Effects of a multifactorial ecosustainable isocaloric diet on liver fat in patients with type 2 diabetes: randomized clinical trial.

Introduction Treatment options for non-alcoholic fatty liver disease (NAFLD) in patients with type 2 diabetes (T2D) are still a matter of debate. We compared the effects of a diet including different components versus a proven beneficial diet rich in monounsaturated fatty acids (MUFAs) on liver fat in T2D. Research design and methods According to a parallel design, 49 individuals with T2D, overweight/obese, with high waist circumference, 35–75 years-old, in satisfactory blood glucose control with diet or drugs not affecting liver fat content, were randomly assigned to an 8-week isocaloric intervention with a MUFA diet (n=26) or a multifactorial diet rich in fiber, MUFA, n-6 and n-3 polyunsaturated fatty acids, polyphenols, and vitamins D, E, and C (n=23).

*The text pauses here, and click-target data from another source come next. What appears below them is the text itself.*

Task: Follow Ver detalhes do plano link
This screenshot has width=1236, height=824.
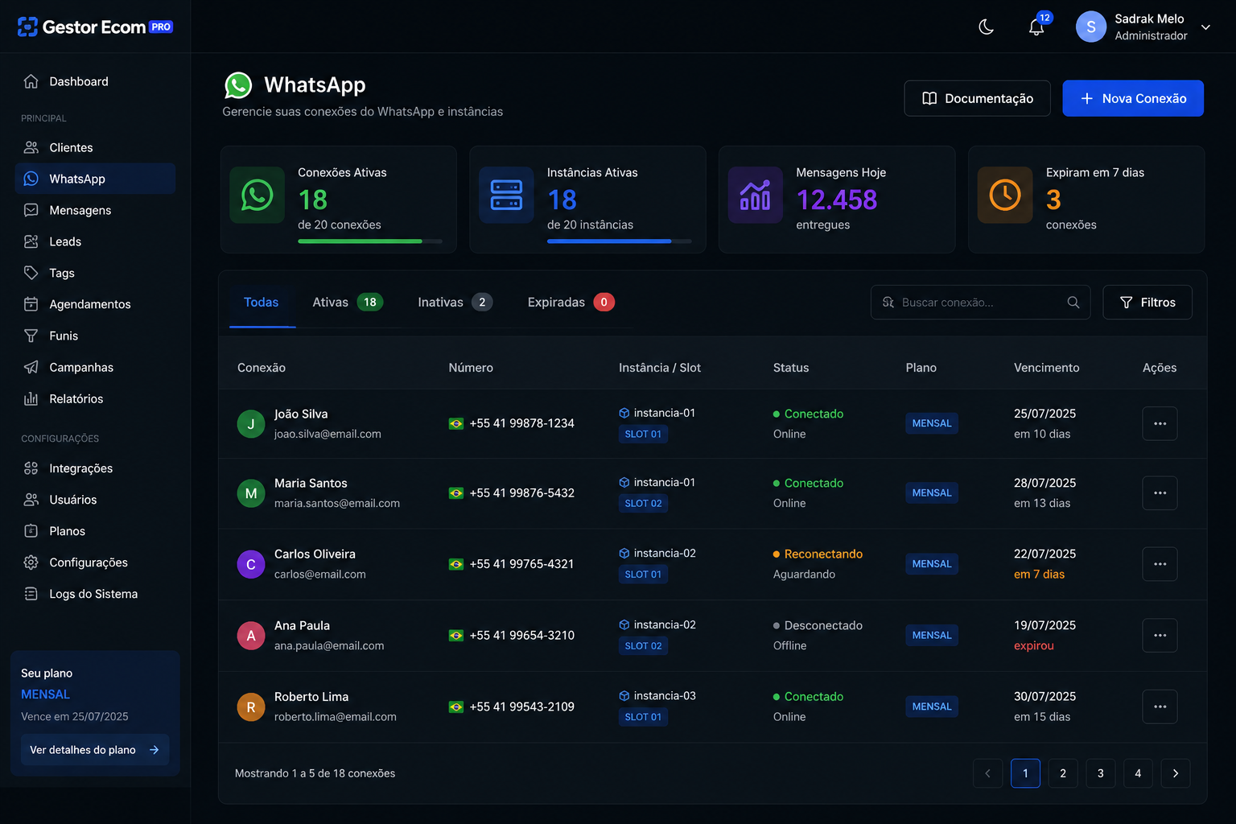Action: pyautogui.click(x=95, y=750)
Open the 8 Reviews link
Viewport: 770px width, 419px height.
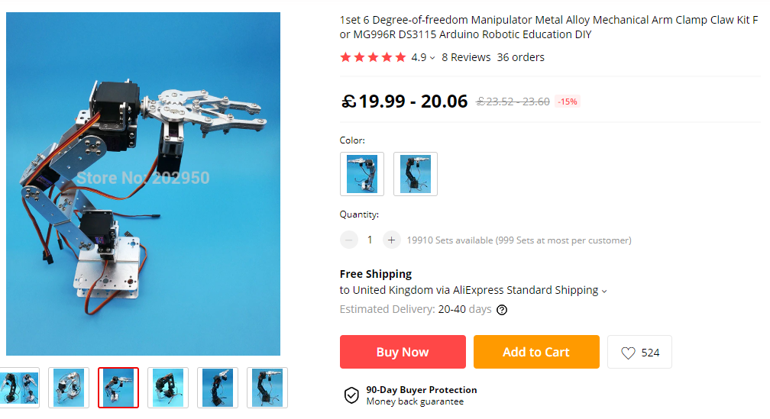coord(466,57)
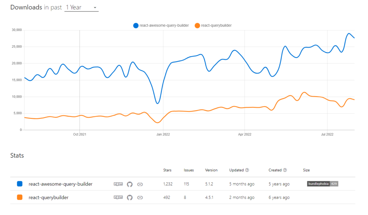The height and width of the screenshot is (215, 368).
Task: Open react-awesome-query-builder package name link in Stats
Action: 60,184
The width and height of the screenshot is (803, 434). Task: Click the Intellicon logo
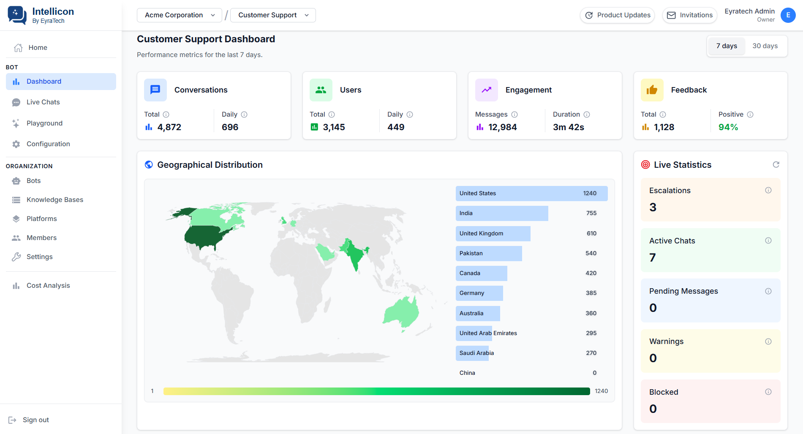coord(17,15)
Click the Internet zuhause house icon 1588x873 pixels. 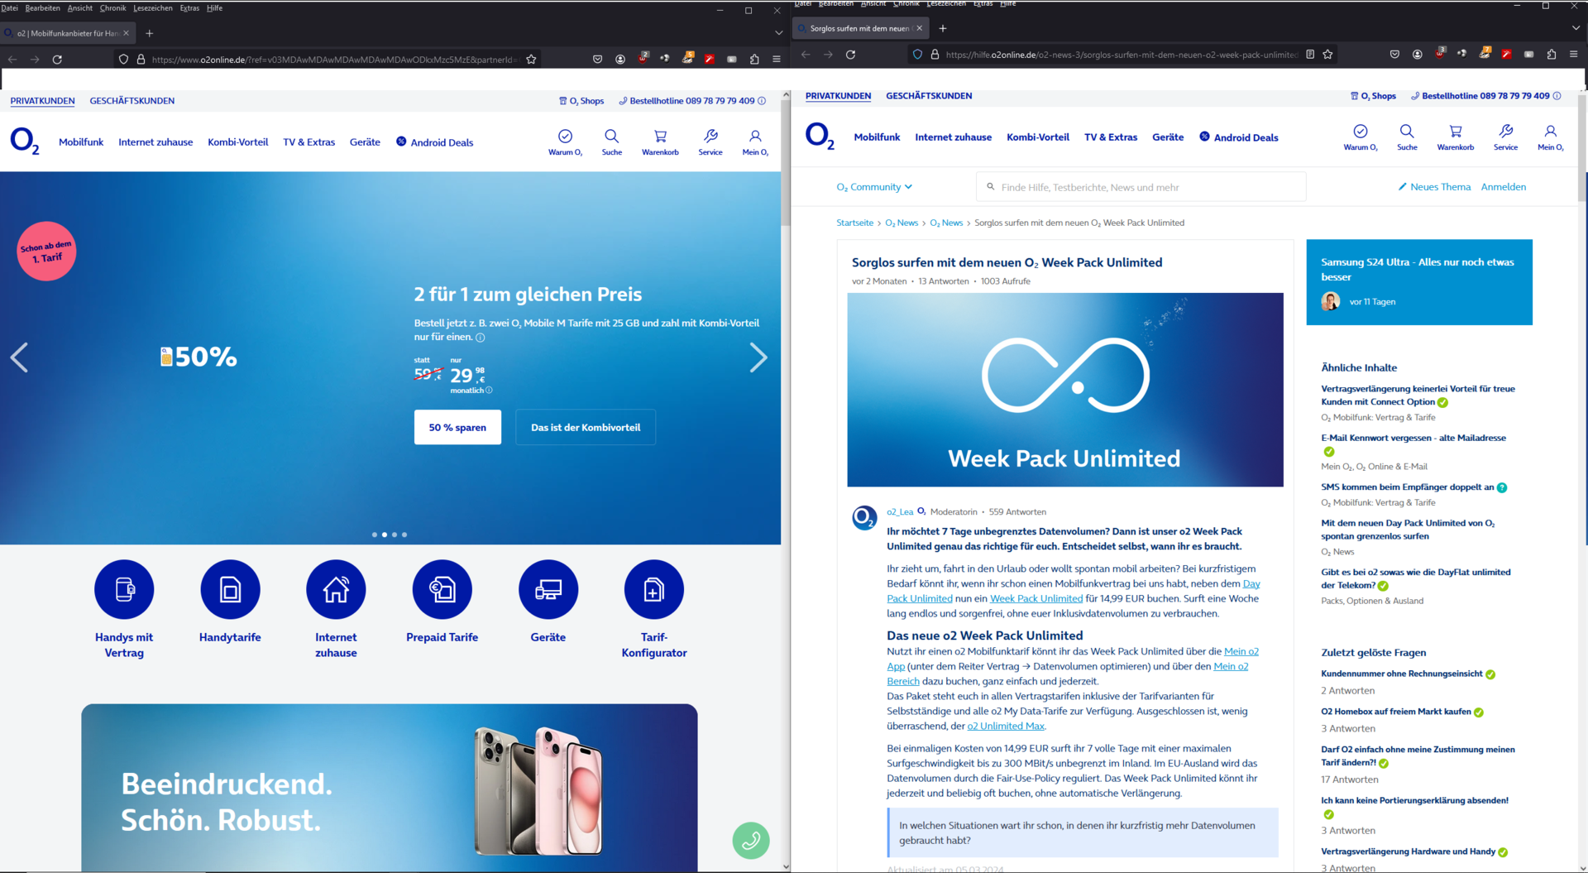click(x=336, y=589)
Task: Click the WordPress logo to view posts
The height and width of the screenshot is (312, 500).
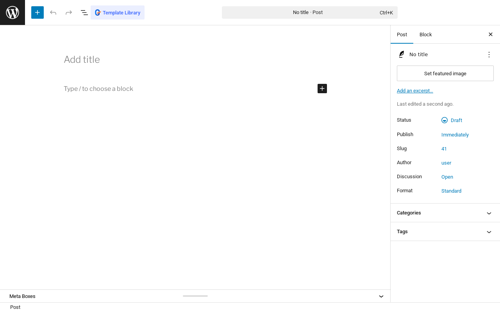Action: [13, 12]
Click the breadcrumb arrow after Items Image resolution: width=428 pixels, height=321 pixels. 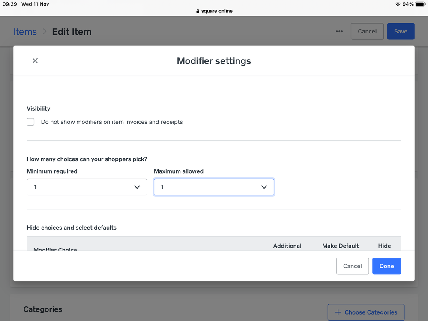click(45, 32)
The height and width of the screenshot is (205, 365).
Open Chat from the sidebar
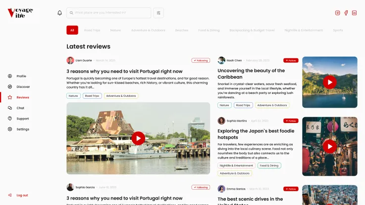(x=20, y=108)
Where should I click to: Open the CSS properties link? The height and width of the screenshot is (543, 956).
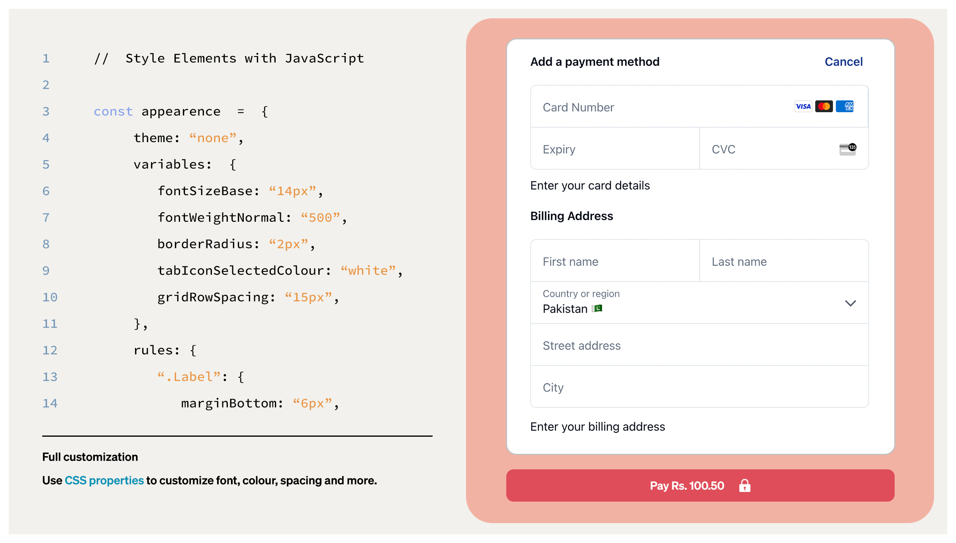[104, 480]
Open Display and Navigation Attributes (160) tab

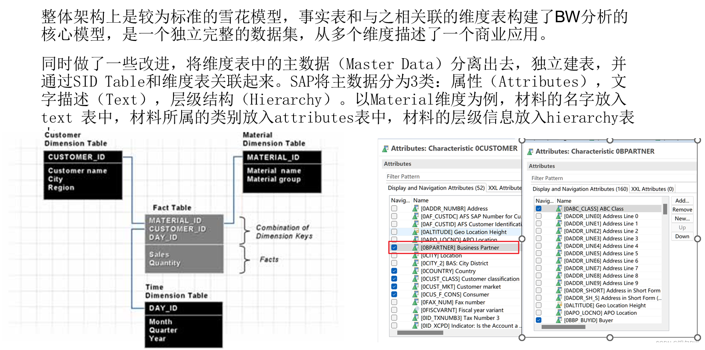580,189
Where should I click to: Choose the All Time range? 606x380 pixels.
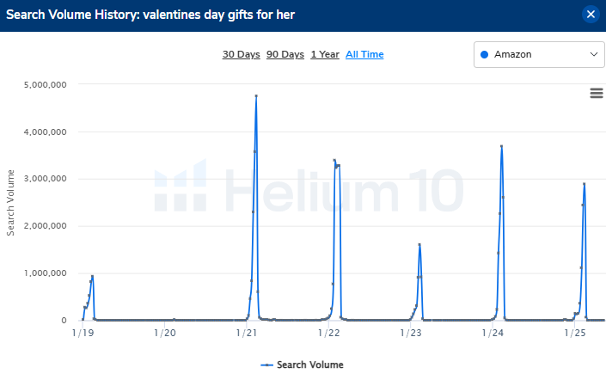(364, 54)

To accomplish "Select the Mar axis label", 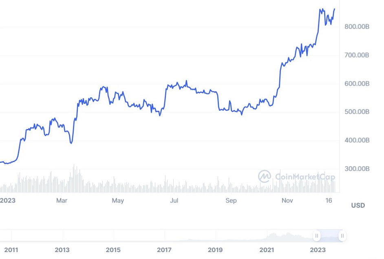I will tap(62, 200).
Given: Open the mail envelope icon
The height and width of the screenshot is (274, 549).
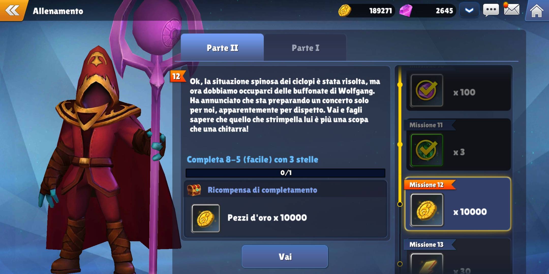Looking at the screenshot, I should click(x=511, y=10).
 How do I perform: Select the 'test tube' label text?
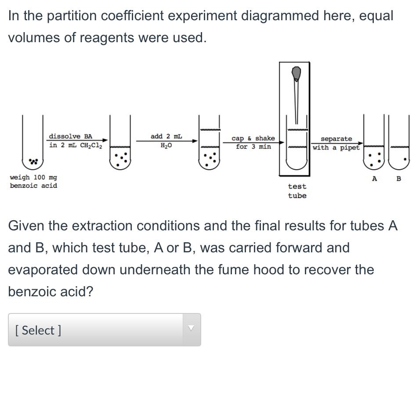click(297, 191)
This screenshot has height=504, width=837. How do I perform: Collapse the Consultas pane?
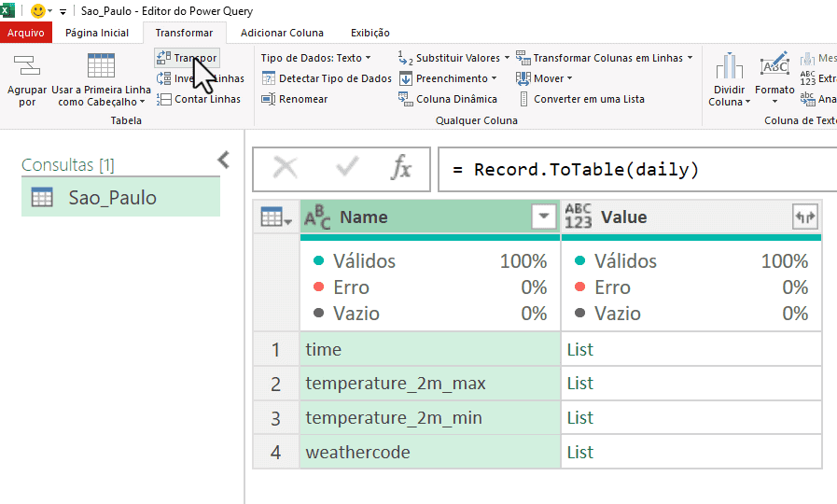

Before and after the intervention, liver fat content was evaluated by proton magnetic resonance spectroscopy (1H-MRS). 1H-MRS complete data were available for n=21 (MUFA diet) and n=18 (multifactorial diet) participants. Results Adherence to dietary interventions was optimal. No significant differences between groups in body weight reduction, plasma glycated hemoglobin, insulin, glucose, lipids and liver enzymes were observed. Liver fat significantly decreased after both the multifactorial diet (9.18%±7.78% vs 5.22%±4.80%, p=0.003) and the MUFA diet (9.47%±8.89% vs 8.07%±8.52%, p=0.027) with a statistically significant difference between changes either in absolute terms (−4.0%±4.5% vs −1.4%±2.7%, p=0.035) or percent (−40%±33% vs −19%±25%, p=0.030). Conclusions An isocaloric multifactorial diet including several beneficial dietary components induced a clinically relevant reduction of liver fat in patients with T2D, more pronounced than that induced by simply replacing saturated fat with MUFA. This suggests that the ‘optimal diet’ for NAFLD treatment in T2D should be based on synergic actions of different dietary components on multiple pathophysiological pathways. Trial registration number NCT03380416.